PyTorch nn Module

Introduction

The torch.nn module is the cornerstone of neural network development in PyTorch. It provides all the building blocks necessary to design complex neural network architectures, from simple linear layers to convolutional networks and recurrent models. This module abstracts away many implementation details, allowing you to focus on the architecture design rather than low-level operations.

In this tutorial, you'll learn:

What the PyTorch nn module is and why it's important
The key components of nn.Module (the base class)
How to create custom neural network layers
How to build complete neural networks
Best practices for using nn modules in your deep learning projects

Understanding nn.Module - The Foundation

What is nn.Module?

nn.Module is the base class for all neural network modules in PyTorch. It provides a structured way to represent a layer or a complete neural network that performs computations on tensors.

python
import torch
import torch.nn as nn

# Creating a simple module
class MySimpleModule(nn.Module):
    def __init__(self):
        super().__init__()
        # This is where you define your layers
        
    def forward(self, x):
        # This is where you define the computation flow
        return x

Key Features of nn.Module

Parameter Management: Automatically tracks and manages model parameters
Module Composition: Allows nesting modules within modules
GPU/CPU Transfer: Easily move models between devices
Training/Evaluation Modes: Switch between training and evaluation with model.train() and model.eval()
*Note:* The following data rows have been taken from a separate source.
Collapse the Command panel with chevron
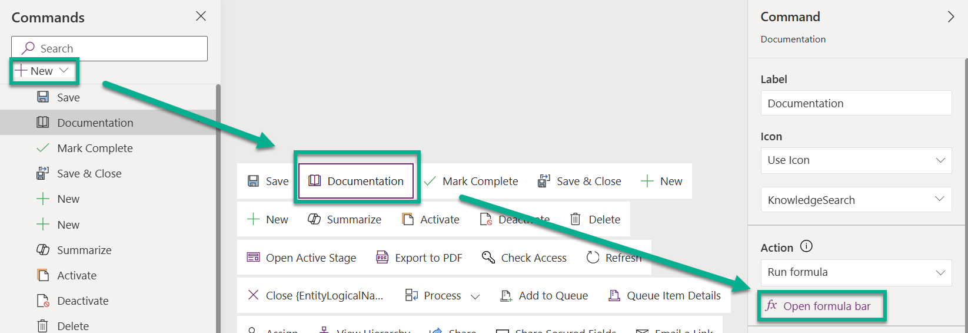The image size is (968, 333). point(950,17)
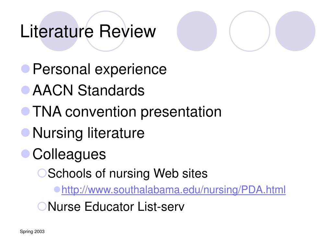Click the outlined empty circle near top right
Image resolution: width=332 pixels, height=249 pixels.
(250, 31)
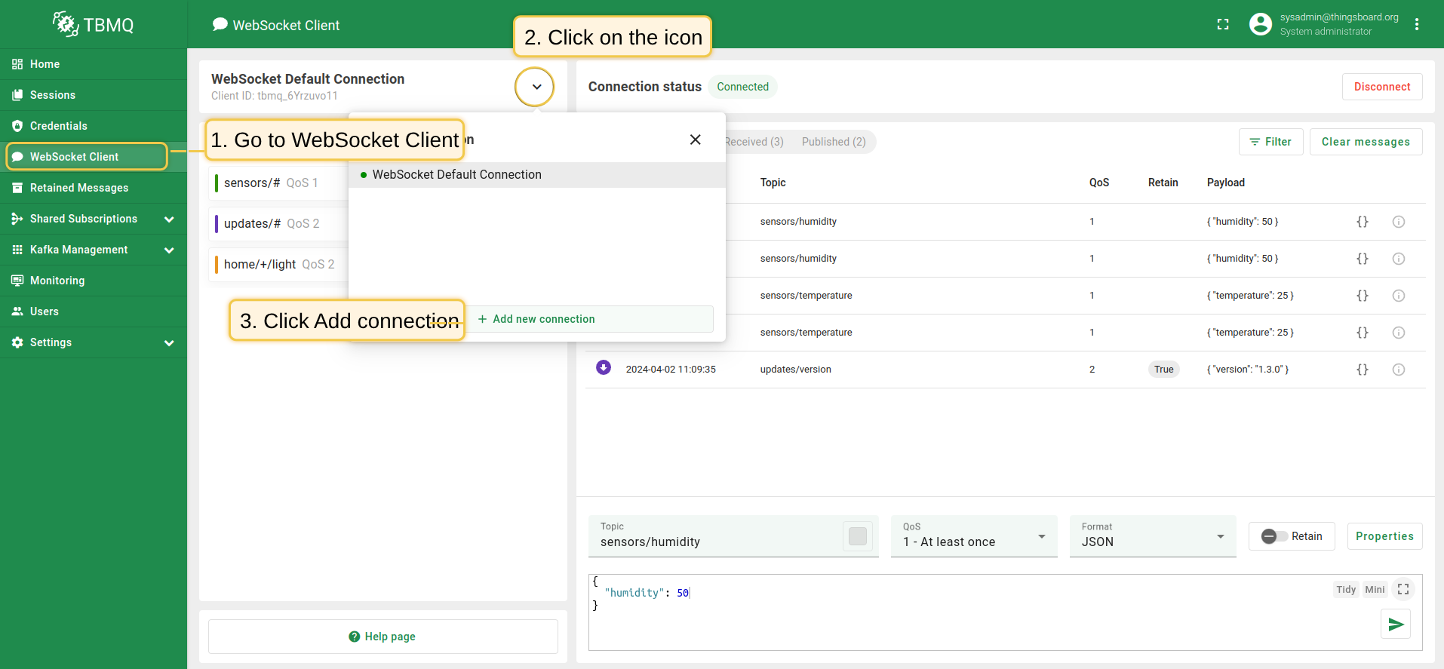This screenshot has height=669, width=1444.
Task: Open fullscreen payload editor icon
Action: click(1403, 590)
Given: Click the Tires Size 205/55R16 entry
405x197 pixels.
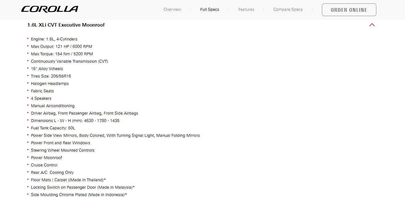Looking at the screenshot, I should pos(51,76).
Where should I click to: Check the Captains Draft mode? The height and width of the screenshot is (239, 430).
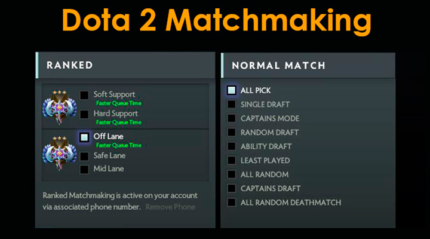coord(232,188)
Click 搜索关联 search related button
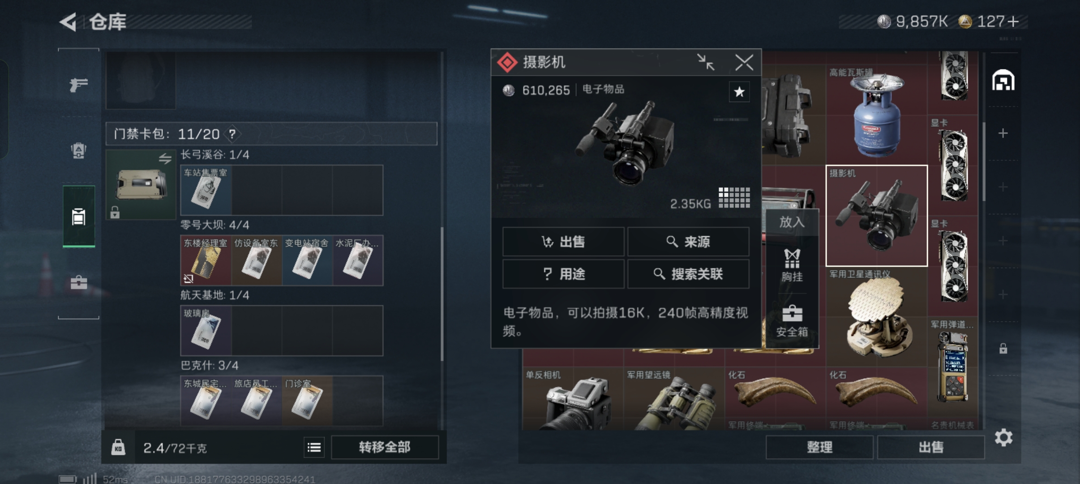1080x484 pixels. point(688,274)
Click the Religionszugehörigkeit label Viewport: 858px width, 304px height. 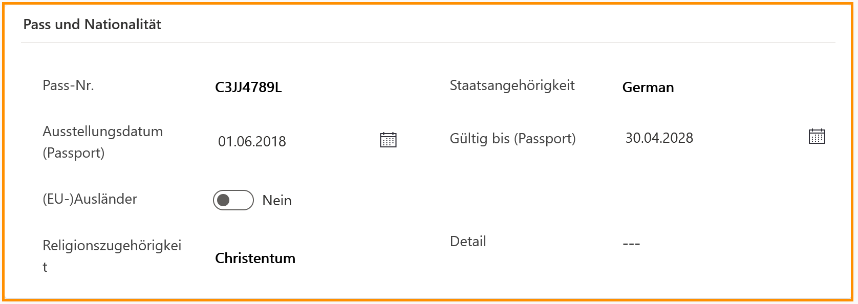[x=112, y=246]
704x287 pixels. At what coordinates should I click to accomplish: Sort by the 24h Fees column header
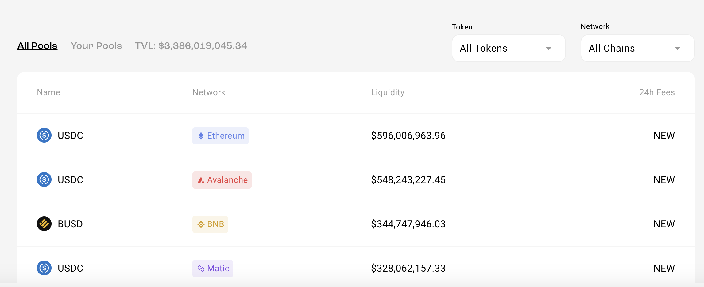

Building Blocks: Common nn Components

Linear Layers

The most basic component is the fully connected layer, implemented as nn.Linear:

python
import torch
import torch.nn as nn

# Define a linear layer (y = Wx + b)
linear = nn.Linear(in_features=10, out_features=5)

# Input tensor
x = torch.randn(32, 10)  # 32 samples, 10 features each

# Pass through the layer
y = linear(x)

print(f"Input shape: {x.shape}")
print(f"Output shape: {y.shape}")
# Output:
# Input shape: torch.Size([32, 10])
# Output shape: torch.Size([32, 5])

Activation Functions

Activation functions introduce non-linearity into networks:

python
import torch
import torch.nn as nn

# Create some common activation functions
relu = nn.ReLU()
sigmoid = nn.Sigmoid()
tanh = nn.Tanh()

# Input tensor
x = torch.tensor([-2.0, -1.0, 0.0, 1.0, 2.0])

# Apply activations
print(f"Original: {x}")
print(f"ReLU: {relu(x)}")
print(f"Sigmoid: {sigmoid(x)}")
print(f"Tanh: {tanh(x)}")

# Output:
# Original: tensor([-2., -1.,  0.,  1.,  2.])
# ReLU: tensor([0., 0., 0., 1., 2.])
# Sigmoid: tensor([0.1192, 0.2689, 0.5000, 0.7311, 0.8808])
# Tanh: tensor([-0.9640, -0.7616,  0.0000,  0.7616,  0.9640])

Convolutional Layers

For processing grid-like data such as images:

python
import torch
import torch.nn as nn

# Define a 2D convolutional layer
conv = nn.Conv2d(in_channels=3, out_channels=16, kernel_size=3, stride=1, padding=1)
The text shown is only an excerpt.